**Exercise brief:** Please rescale the records from the line containing "Image resolution: width=720" through the end of the records, inclusive, and write those lines out again with their requests. Multiply every coordinate in the answers by 2.45 and round to whole numbers (halves up), leaving the pictures out.

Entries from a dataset
────────
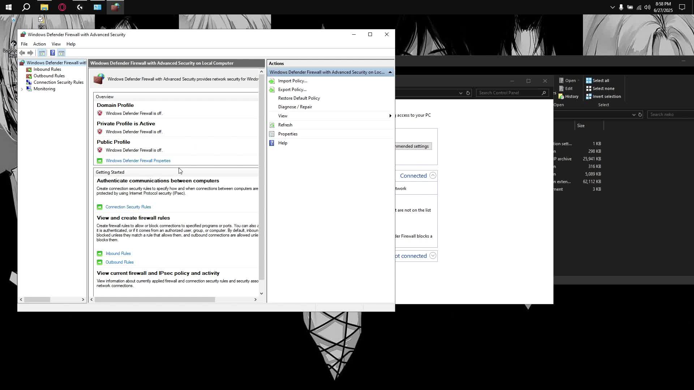Image resolution: width=694 pixels, height=390 pixels.
Task: Click the Show/Hide Console Tree icon
Action: pyautogui.click(x=42, y=53)
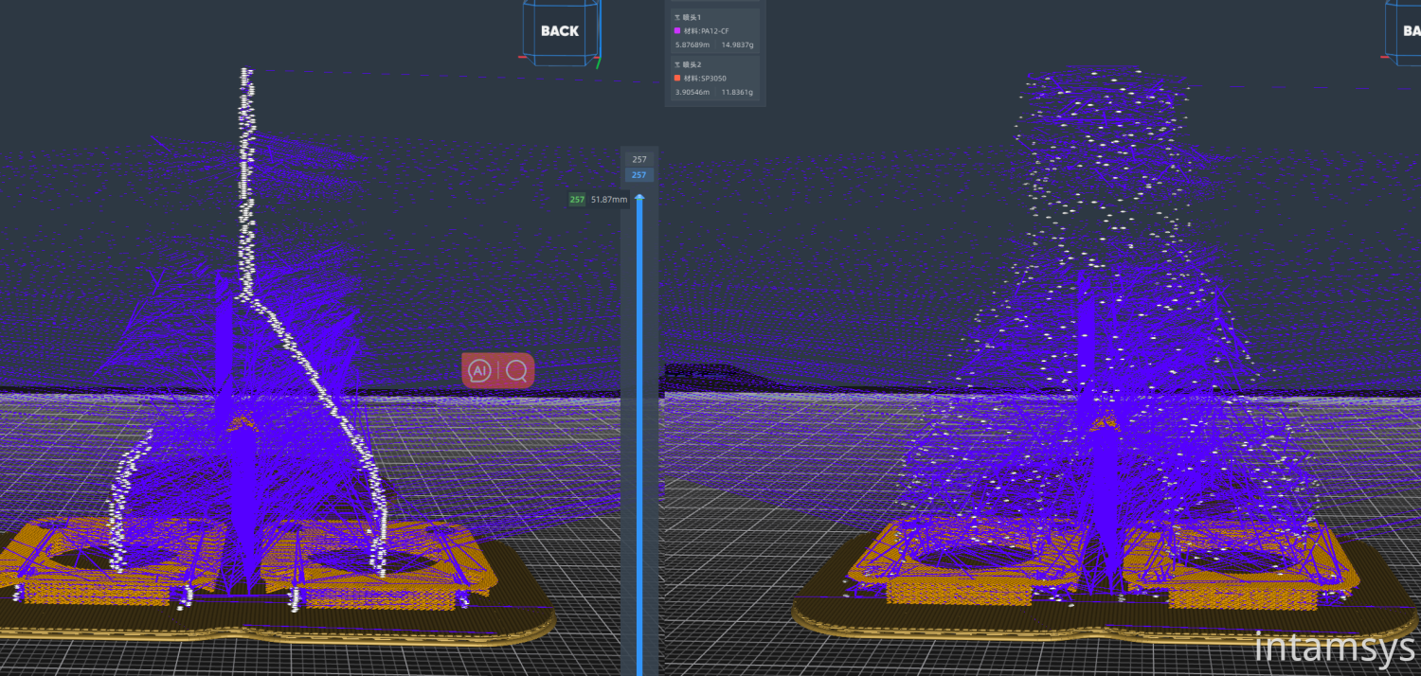Click the partially visible right-edge view cube

point(1406,31)
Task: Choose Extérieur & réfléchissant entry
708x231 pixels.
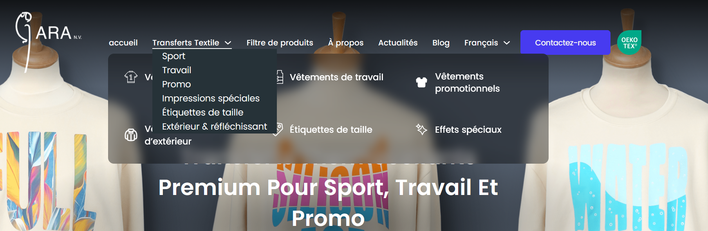Action: [215, 126]
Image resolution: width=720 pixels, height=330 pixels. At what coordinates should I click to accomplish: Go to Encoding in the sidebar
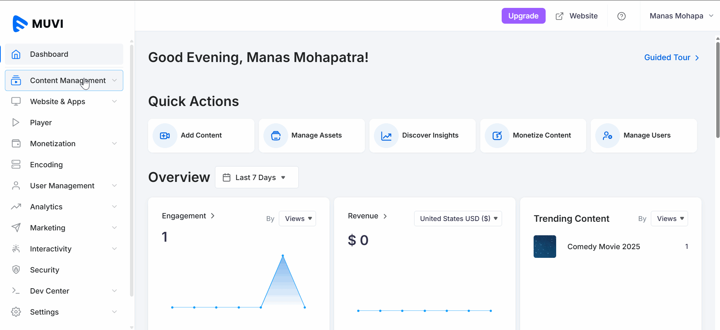(x=46, y=165)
────────
**Solution to the problem:**
Image resolution: width=720 pixels, height=330 pixels. At what coordinates should I click to accomplish: Go to Encoding in the sidebar
(x=113, y=404)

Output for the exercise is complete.